On regulation – when is it good to be unimportant?

When it means you are in danger of being systematically important…..being designated a Systematically Important Financial Institution (SIFI) by the FSOC will have very severe and onerous consequences for the firm in question.

There was a time when being important was a good thing, well the same does not apply to being a SIFI. SIFI designated firms will have greater capital adequacy requirements placed upon them, as well increased scrutiny through tougher oversight and reporting requirements on risk management processes, liquidity and credit exposure. What this translates to is greater cost and lowered capability to leverage existing capital to make new money. In competitive terms it means a SIFI firm will find it more difficult to compete with a non-SIFI firm.
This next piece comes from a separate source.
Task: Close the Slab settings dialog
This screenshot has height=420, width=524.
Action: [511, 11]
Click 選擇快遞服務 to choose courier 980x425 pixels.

There are two ways you can end up being SIFI, the FSOC put you on their list – a subjective assessment – or you fail the 3 stage quantitative test as outlined by the FSOC recently – the headline test in Stage One of the assessment being $50bn in consolidated assets. The other tests in Stage One include exposure to CDS, leverage, derivatives, liabilities and debt exposure.

Based on these criteria it is possible that some of the larger Money Market funds will be classified as SIFI, which means there non-SIFI designated competitor funds will have a competitive edge on them.

A recent Moody’s report indicates up to 100 firms could be classified as being SIFI, including up to 7 of the largest Money Market funds.